Topology of reionization

In practice, it is expected that reionization should proceed in a patchy way, with ionized bubbles being created first around the highest density peaks where the first galaxies occur, expanding and ultimately filling the whole IGM. The topology of the growing network of ionized regions reflects the character of the early structure formation and the ionizing radiation field. With high-S/N afterglow spectroscopy the Ly-alpha red damping wing can be decomposed into contributions due to the host galaxy and the IGM. The latter provides the hydrogen neutral fraction and so measures the progress of reionization local to the burst. With samples of several tens of GRBs at z > 7-8, we can begin to statistically investigate the average and variance of the reionization process as a function of redshift (e.g., McQuinn et al. 2008).

Population III stars

In addition to possible evidence for population III chemical enrichment, it has been argued that pop III stars may also produce collapsar-like jetted explosions, which are likely to be of longer duration than typical long-GRBs, and may be detected through surveys with longer dwell times (Meszaros & Rees 2010). To date no direct evidence of this connection has been observationally established. The multiwavelength properties of GRBs with a Pop-III progenitor are only predicted on the expected large masses, zero metallicity of these stars. Even the detection of a single GRB from a popIII progenitor would put fundamental constraints on the unknown properties of the first stars.

The role of THESEUS

Our detailed simulations indicate that THESEUS will detect between 30 and 80 GRBs at z > 6 over a three year mission, with between 10 and 25 of these at z > 8 (and several at z > 10). The on-board follow-up capability will mean that redshifts are estimated for the large majority of these, and powerful next generation ground- and space-based telescopes available in this era will lead to extremely deep host searches and high-S/N afterglow spectroscopy for many (e.g. using JWST, if still operating, E-ELT, ATHENA etc.). To illustrate the potential of such a sample, we simulate in Figure 4 the precision in constraining the product of the UV luminosity density and average escape fraction, ρ UV  fesc, that would be obtained with 25 GRBs at 7<z<9 having high-S/N afterglow spectroscopy and (3hr) JWST depth host searches (for definiteness the ρUV axis corresponds to z=8). This will provide a much clearer answer to the question of whether stars were the dominant contributors to reionization. In addition, this sample will allow us to map abundance patterns across the whole range of star forming galaxies in the early universe, providing multiple windows on the nature of the first generations of stars.
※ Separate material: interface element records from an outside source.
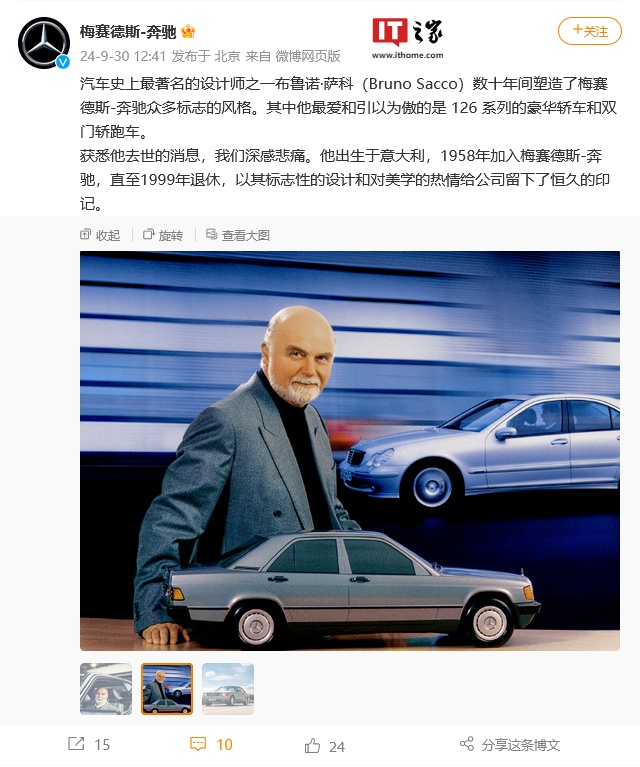Click the crown membership badge icon
The height and width of the screenshot is (767, 640).
(x=188, y=32)
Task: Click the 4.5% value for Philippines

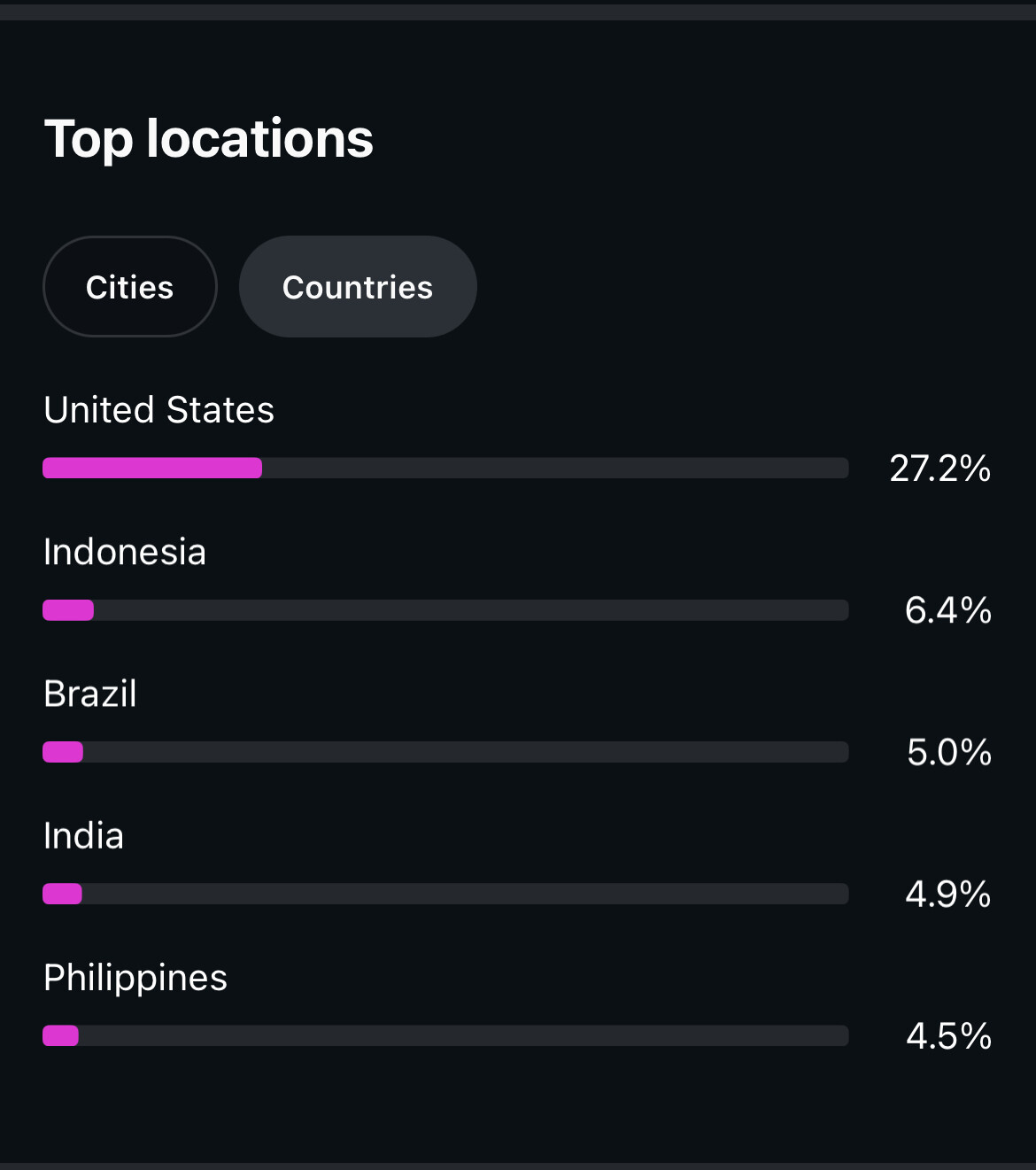Action: tap(948, 1036)
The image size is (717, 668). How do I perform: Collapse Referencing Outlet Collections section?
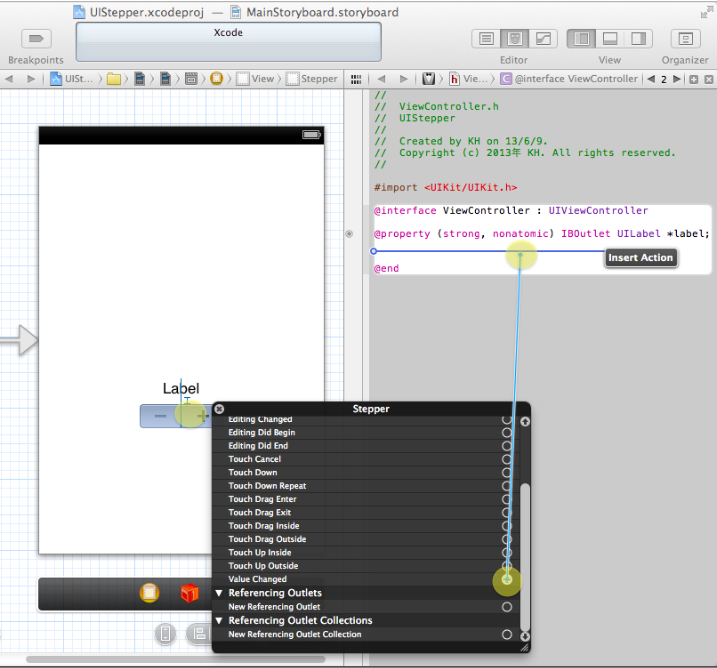tap(219, 620)
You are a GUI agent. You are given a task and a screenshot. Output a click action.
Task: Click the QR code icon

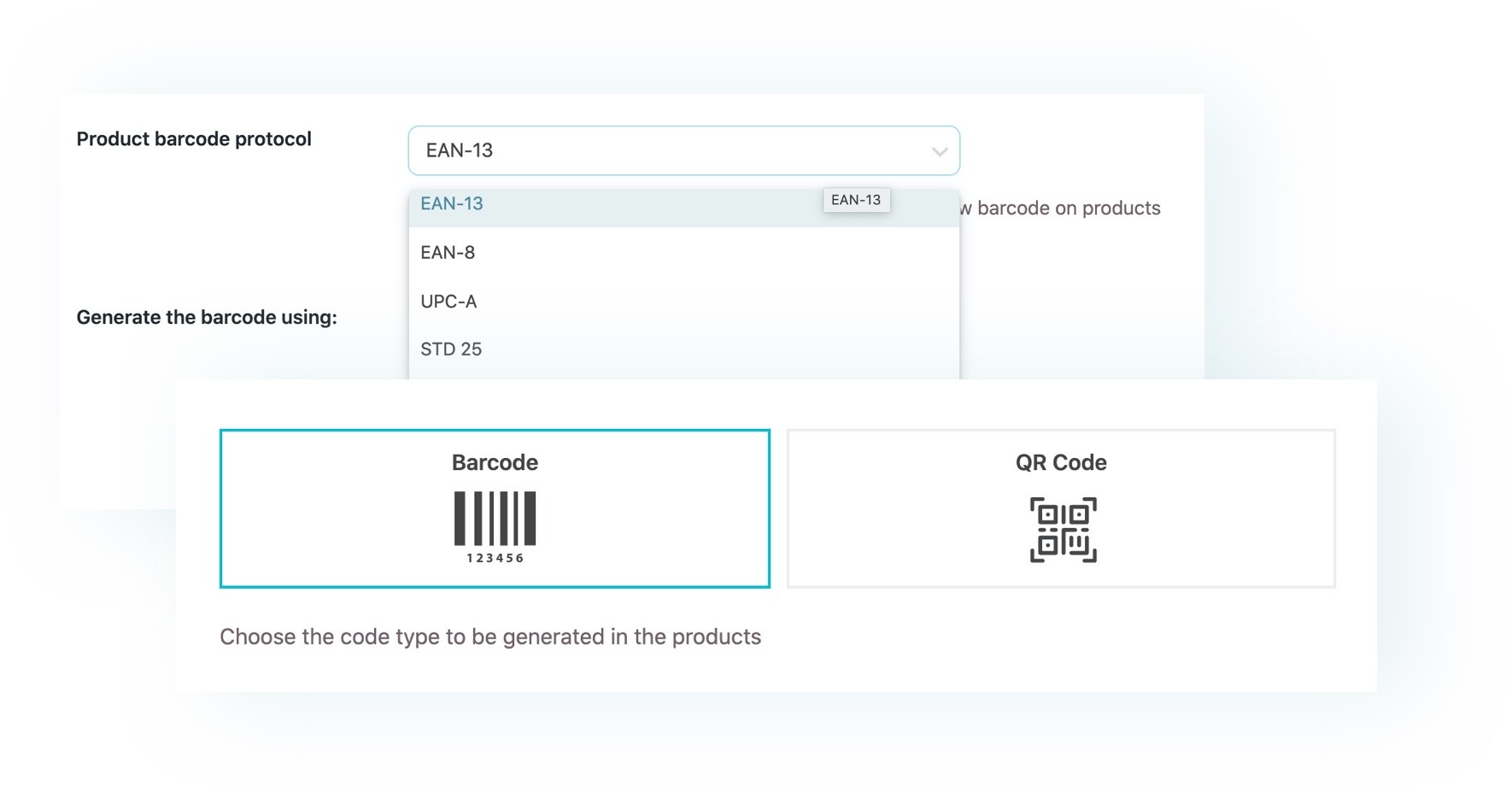click(1063, 530)
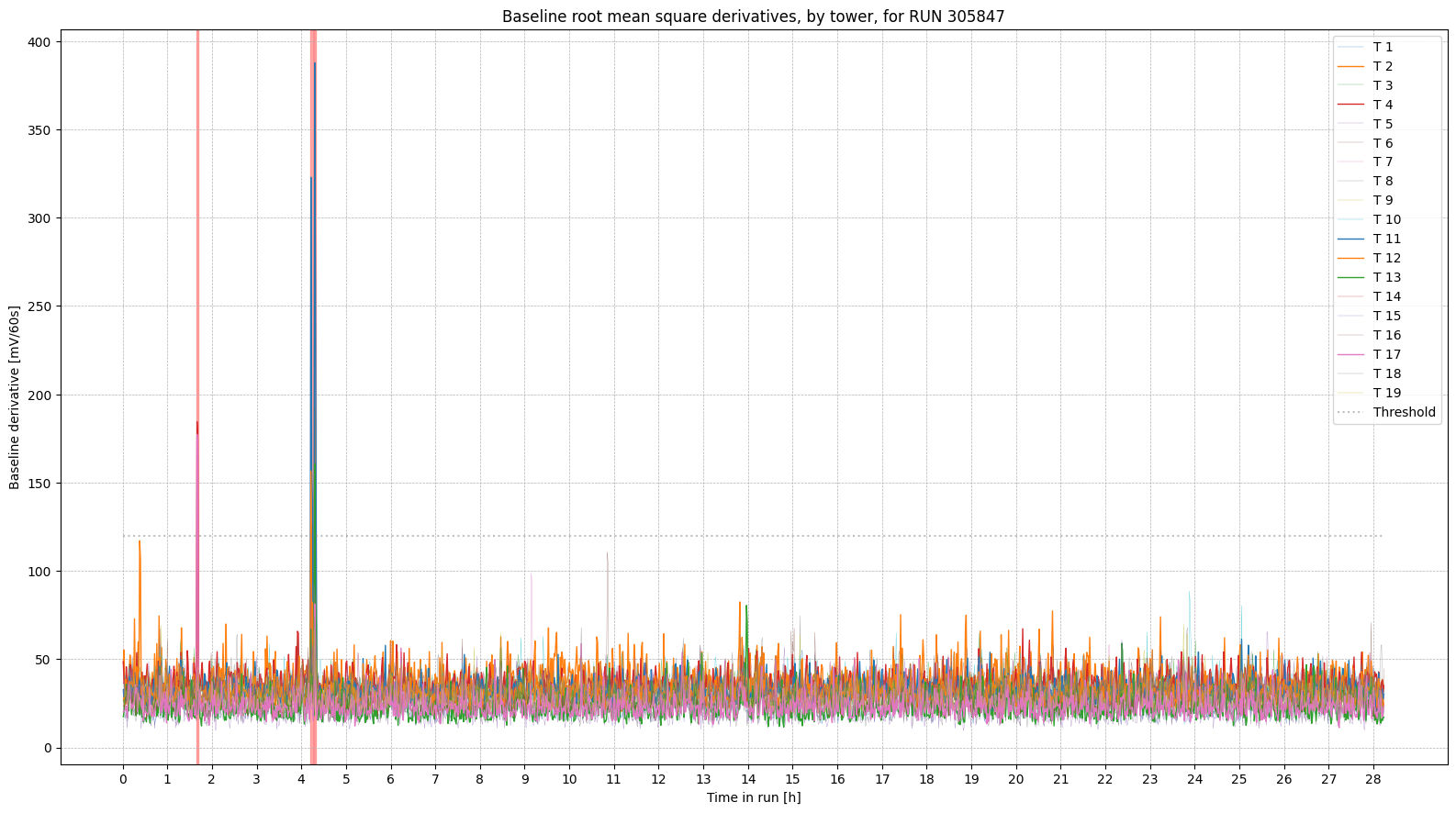
Task: Click the tallest blue spike's peak near 390
Action: tap(315, 63)
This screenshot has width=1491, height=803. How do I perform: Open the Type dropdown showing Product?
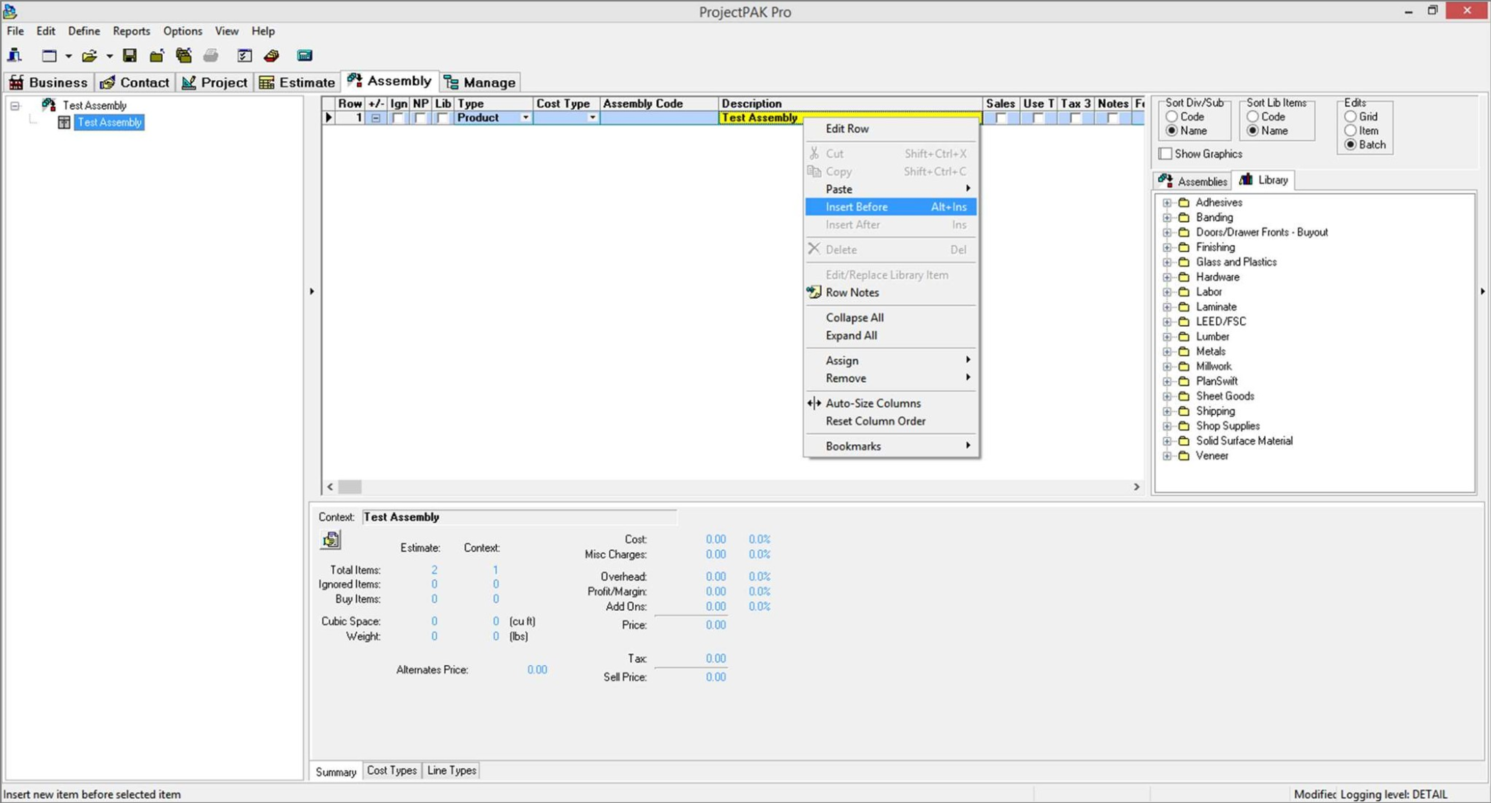[525, 118]
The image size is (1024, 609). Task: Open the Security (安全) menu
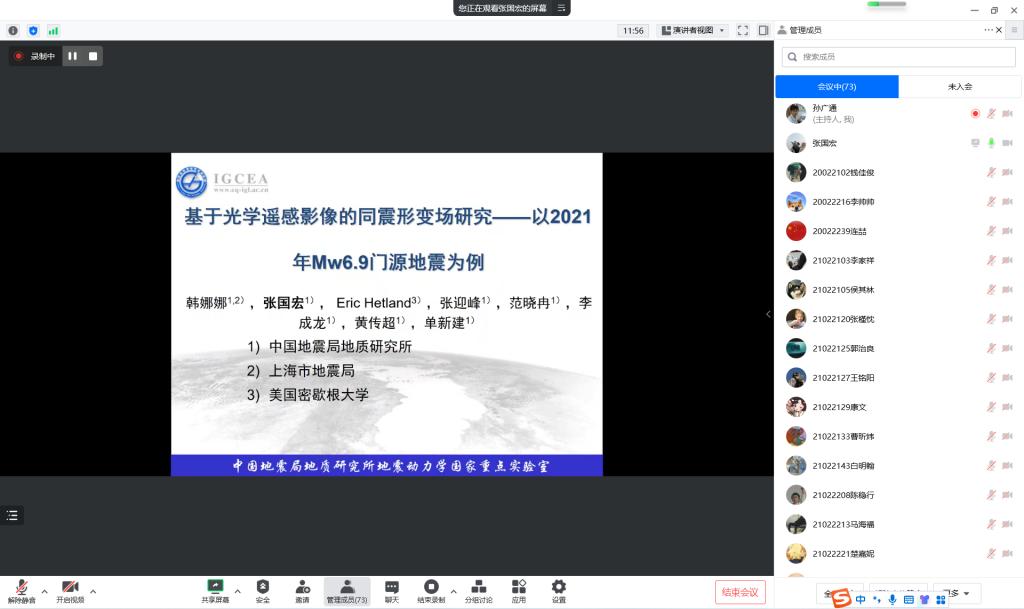coord(262,587)
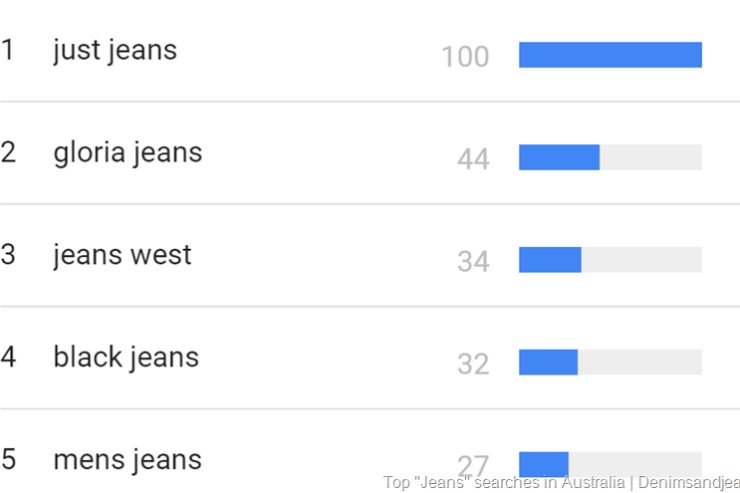Select rank number 3 in the list
Image resolution: width=740 pixels, height=493 pixels.
pos(8,255)
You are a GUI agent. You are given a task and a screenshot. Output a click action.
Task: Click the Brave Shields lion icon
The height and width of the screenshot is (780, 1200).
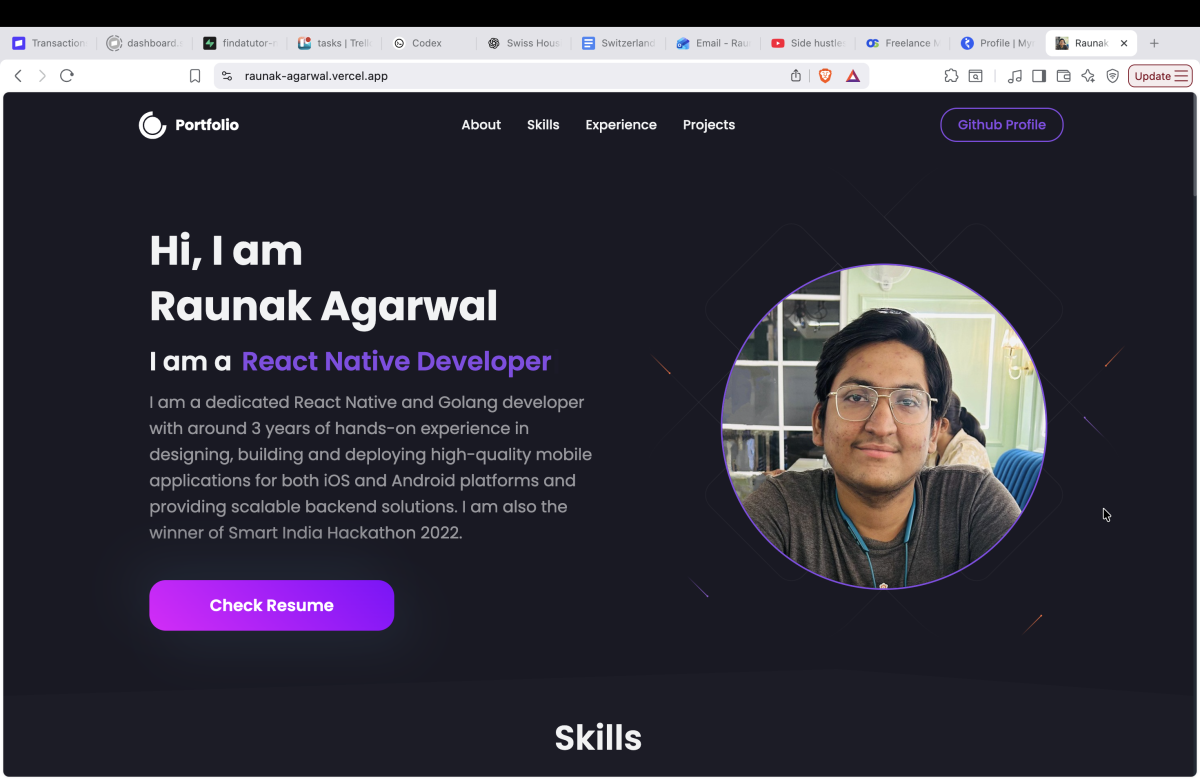coord(825,76)
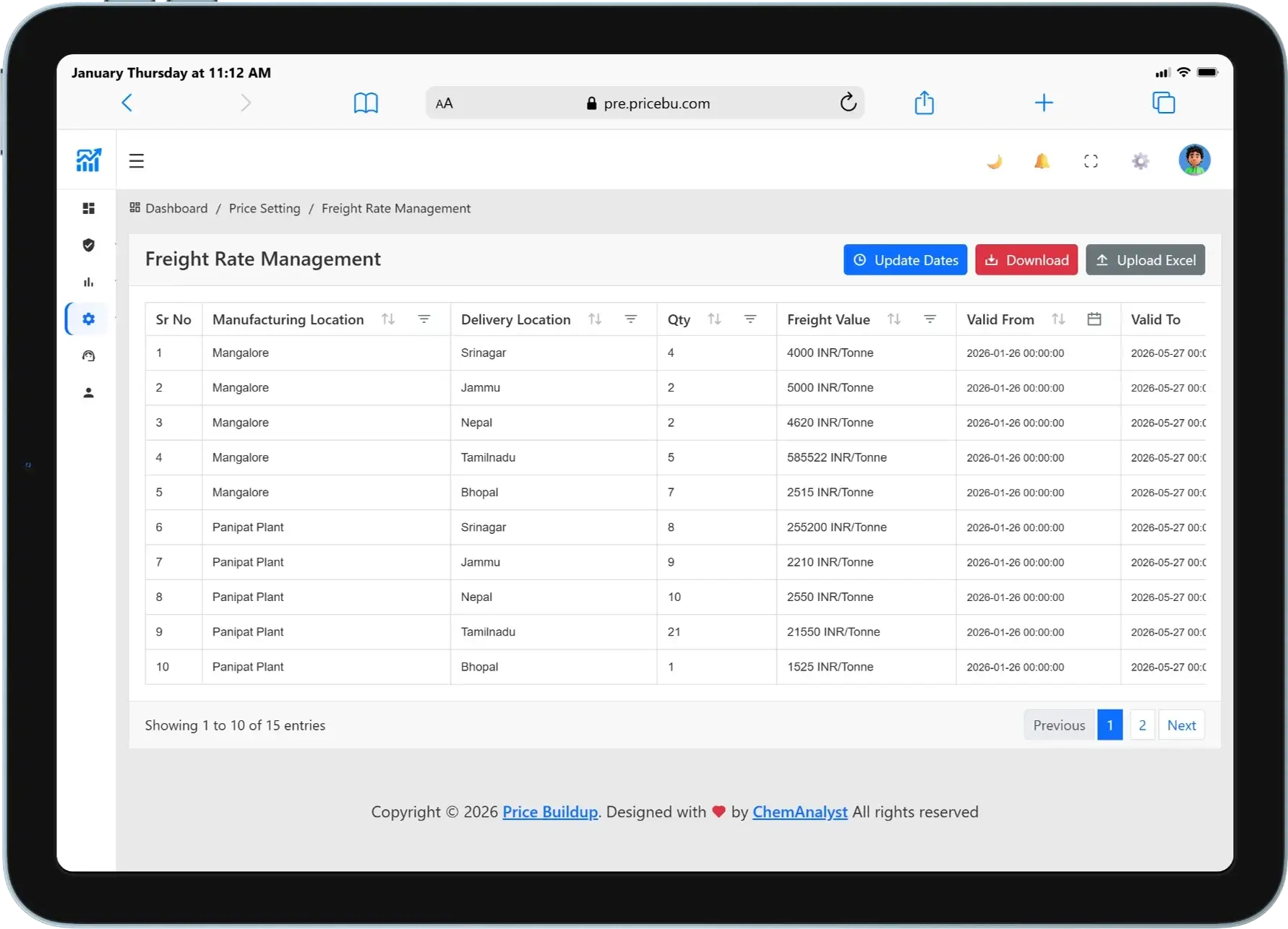Click the headset support icon in sidebar
Screen dimensions: 1288x929
click(x=89, y=356)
As an example of the great relevance of THESEUS in the context of the next generation large facilities (e.g., SKA, CTA, E-ELT, ATHENA), we highlight here the THESEUS synergy with Athena. Two of the primary science goals for Athena are: (1) Locate the missing baryons in the Universe by probing the Warm Hot Intergalactic Medium (the WHIM); this requires about 10 bright GRBs per year. (2) Probe the first generation of stars by finding high redshift GRB; this requires about 5 high-redshift GRBs per year. THESEUS will enable Athena to achieve these goals by greatly increasing the rate of GRBs found per year with good localisations and redshifts and the X-ray band of the THESEUS SXI will find a greater proportion of high-redshift GRBs than previous missions. Hence THESEUS will: (1) localise bright GRBs with sufficient accuracy using the SXI to enable a rapid repointing of the Athena X-IFU for X-ray spectroscopy of the WHIM, and (2) find high-redshift GRBs using the SXI and XGS and accurately localising them using the IRT for redshift determination on-board and on the ground to provide reliable high-redshift targets for Athena. Many of the other transients found by THESEUS, such as tidal disruption events and flaring binaries will also be high-value targetsfor Athena.